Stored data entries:
▬▬▬▬▬▬

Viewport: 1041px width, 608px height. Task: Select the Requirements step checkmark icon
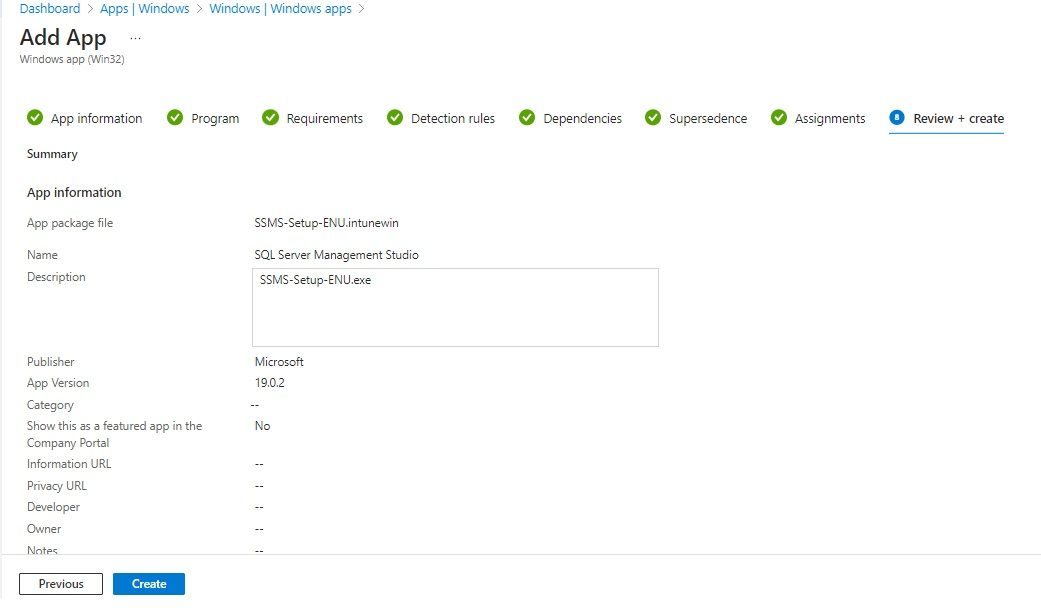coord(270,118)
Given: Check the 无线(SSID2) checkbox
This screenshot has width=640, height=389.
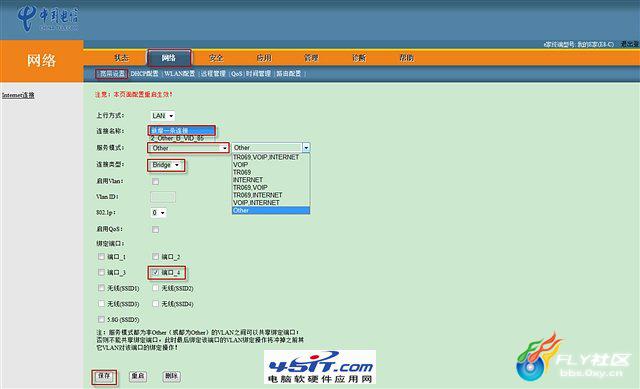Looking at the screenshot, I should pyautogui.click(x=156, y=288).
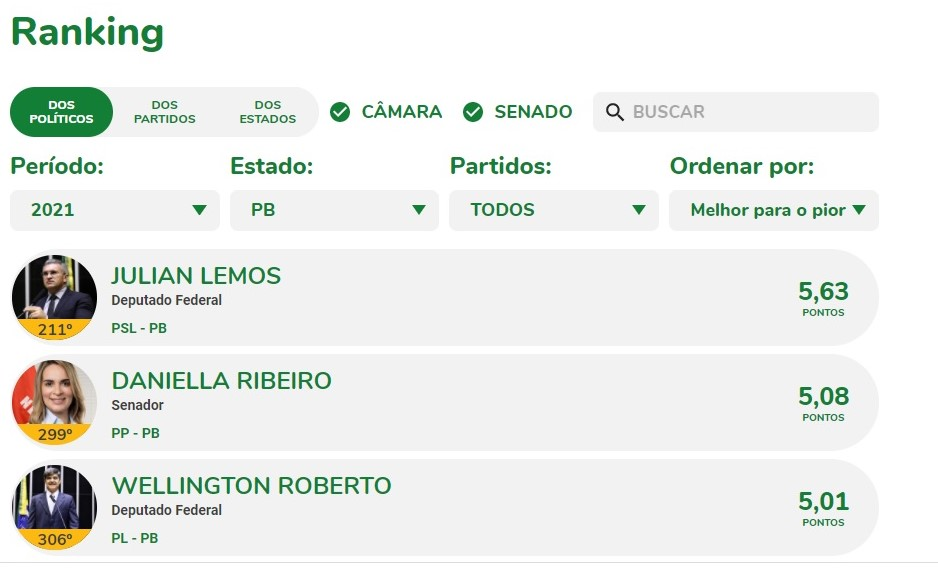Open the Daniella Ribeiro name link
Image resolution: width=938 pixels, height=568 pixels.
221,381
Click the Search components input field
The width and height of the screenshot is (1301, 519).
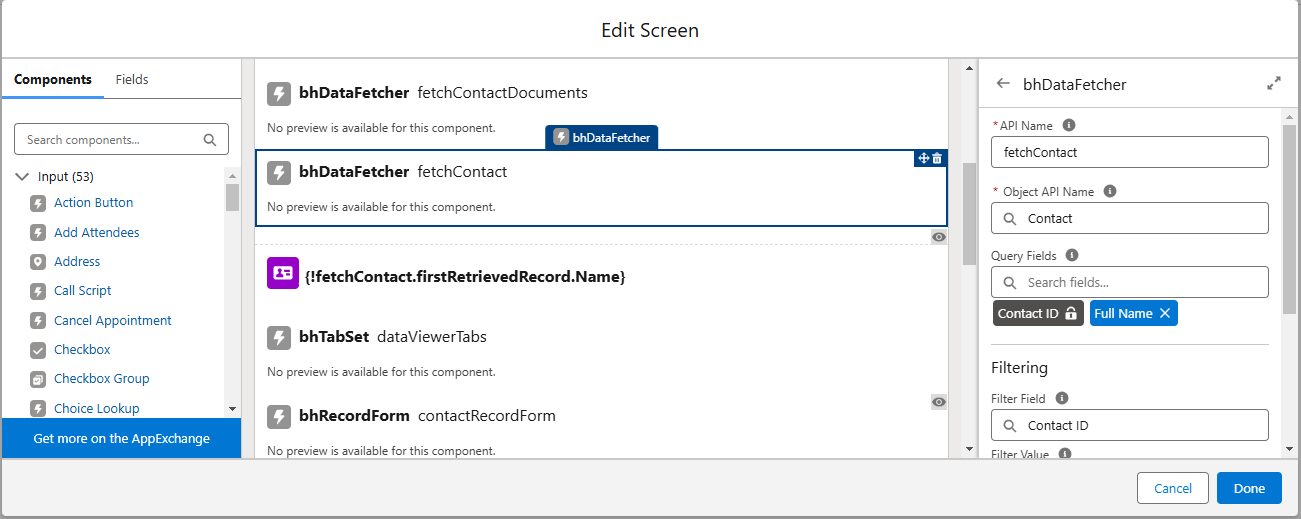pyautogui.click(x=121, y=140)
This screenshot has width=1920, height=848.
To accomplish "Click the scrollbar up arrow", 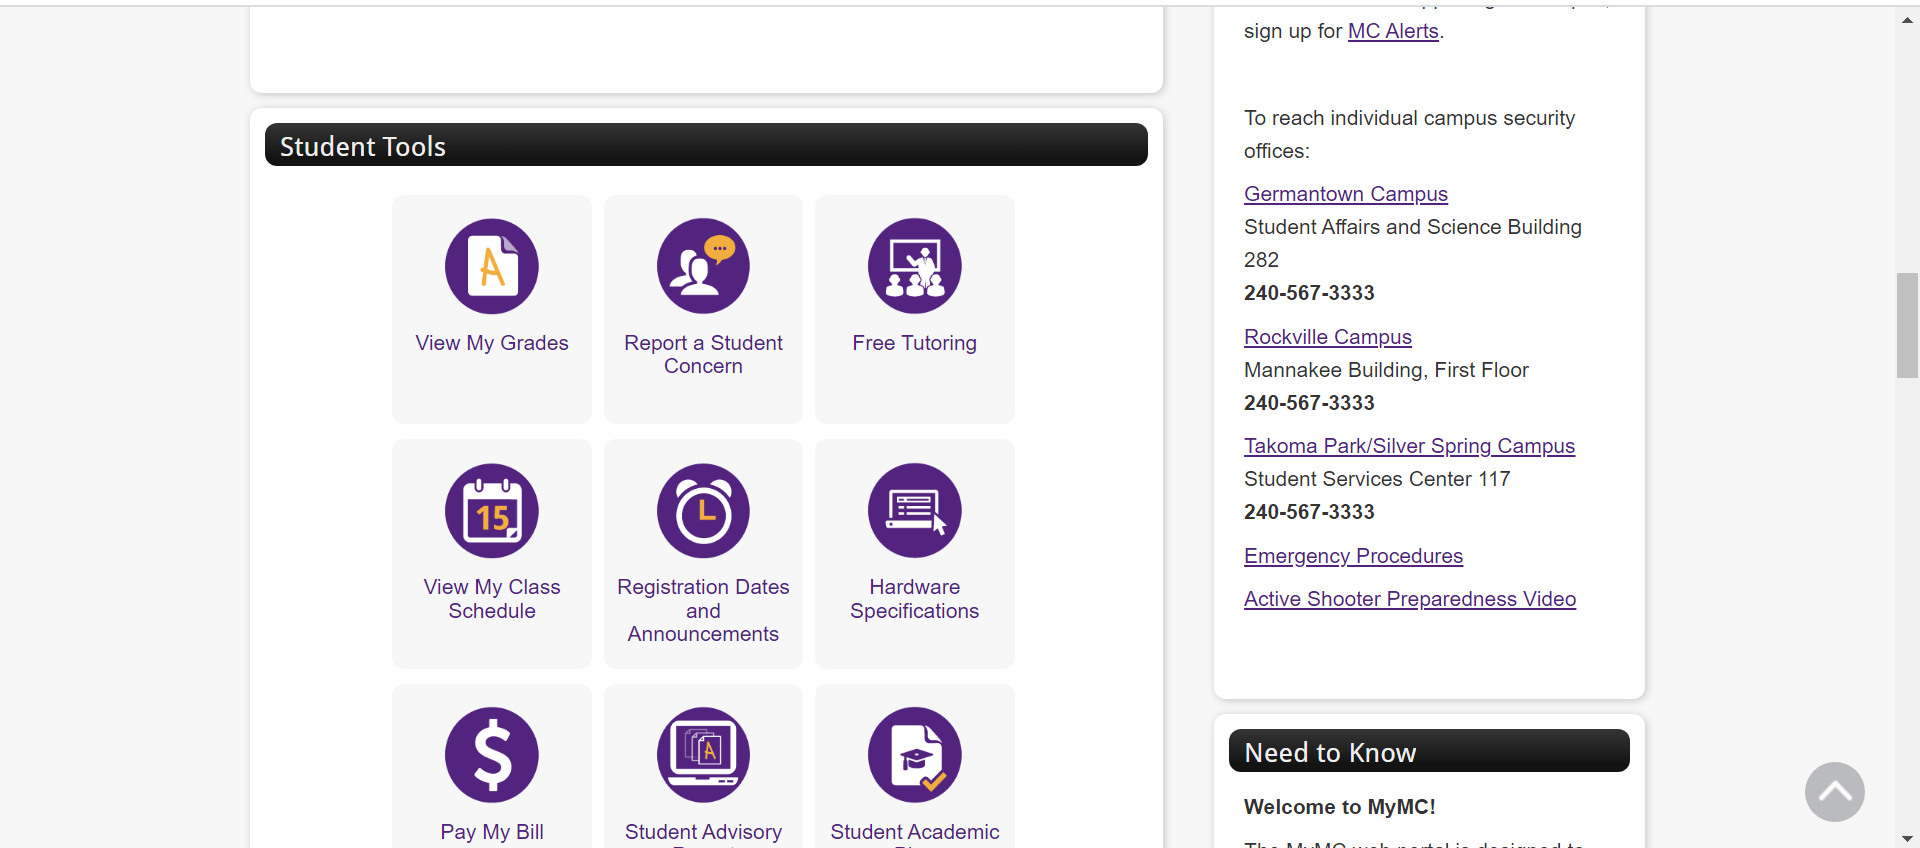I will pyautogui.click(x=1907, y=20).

▬▬▬▬▬▬

[PROBLEM DESCRIPTION] From the line with "Given: Check the 无线(SSID2) checkbox" up to and including the line with "This screenshot has width=1920, height=848." above, retype every line exactly and nothing more; leave out the pictures.

[SOLUTION TO THIS PROBLEM]
Given: Check the 无线(SSID2) checkbox
This screenshot has width=640, height=389.
Looking at the screenshot, I should pyautogui.click(x=156, y=288).
Open the Daniella Ribeiro name link
Image resolution: width=938 pixels, height=568 pixels.
221,381
Click the Search components input field
The width and height of the screenshot is (1301, 519).
pyautogui.click(x=121, y=140)
This screenshot has width=1920, height=848.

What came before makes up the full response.